The purpose of this research was to examine the psychosocial status of adolescent cancer survivors and compare them with healthy peers. It has been suggested in previous research that the majority of survivors display equivalent levels of psychosocial functioning post-treatment as compared with healthy controls. However, despite successful treatment, survivors may have to adjust to living with a chronic illness and its associated late effects interspersed across the lifespan (e.g. infertility, cognitive deficits, heart complications). Whilst young people appear to have similar levels of psychosocial functioning, avoidance strategies such as denial may result in previous research findings being confounded and in underestimating the true psychosocial status of survivors.
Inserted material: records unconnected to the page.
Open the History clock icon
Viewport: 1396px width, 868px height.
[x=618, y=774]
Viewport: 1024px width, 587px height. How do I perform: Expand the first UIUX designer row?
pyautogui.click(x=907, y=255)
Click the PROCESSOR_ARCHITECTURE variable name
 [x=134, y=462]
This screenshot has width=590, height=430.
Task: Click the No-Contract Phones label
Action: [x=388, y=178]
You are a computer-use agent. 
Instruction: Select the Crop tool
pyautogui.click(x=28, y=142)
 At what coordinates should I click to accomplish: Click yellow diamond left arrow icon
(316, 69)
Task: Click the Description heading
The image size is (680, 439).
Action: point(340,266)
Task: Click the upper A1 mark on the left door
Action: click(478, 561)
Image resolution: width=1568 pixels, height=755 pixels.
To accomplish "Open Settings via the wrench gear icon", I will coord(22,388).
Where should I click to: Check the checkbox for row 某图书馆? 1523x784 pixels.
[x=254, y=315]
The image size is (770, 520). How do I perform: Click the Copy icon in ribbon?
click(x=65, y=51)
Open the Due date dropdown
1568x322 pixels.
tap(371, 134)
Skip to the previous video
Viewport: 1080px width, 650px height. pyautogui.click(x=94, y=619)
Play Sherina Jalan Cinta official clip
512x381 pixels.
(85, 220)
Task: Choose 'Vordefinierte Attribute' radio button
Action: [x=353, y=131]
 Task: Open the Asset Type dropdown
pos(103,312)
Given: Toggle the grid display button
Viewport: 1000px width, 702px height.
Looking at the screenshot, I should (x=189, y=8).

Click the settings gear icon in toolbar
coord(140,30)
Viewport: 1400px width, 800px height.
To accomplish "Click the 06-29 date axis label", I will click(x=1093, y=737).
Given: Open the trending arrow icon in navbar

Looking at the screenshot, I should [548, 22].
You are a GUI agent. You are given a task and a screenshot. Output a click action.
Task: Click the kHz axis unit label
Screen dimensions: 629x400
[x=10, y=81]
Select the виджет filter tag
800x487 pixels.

It is important to understand the psychosocial status of survivors in order to optimise their quality of life.Methodology:
Coping mechanisms, anxiety levels and self-concepts of 32 adolescent cancer survivors, predominantly Acute Lymphoblastic Leukaemia (ALL) were compared with 34 healthy adolescents (age range 12-17 years), via a mailout.Results:
Survivors' self-reports suggest no overt psychological dysfunctioning. Whilst the two groups shared similar coping strategies, survivors were found to be less anxious than peers, with a tendency to employ avoidance strategies to deal with problems faced in adolescence. Age, gender and specific illness variables, such as age at diagnosis and time since treatment, were strong predictors of psychological outcome.Conclusions:
Results can be interpreted as suggesting that whilst cancer survivors have a similar psychosocial profile to healthy peers, they are more likely to utilise avoidance strategies to manage problems.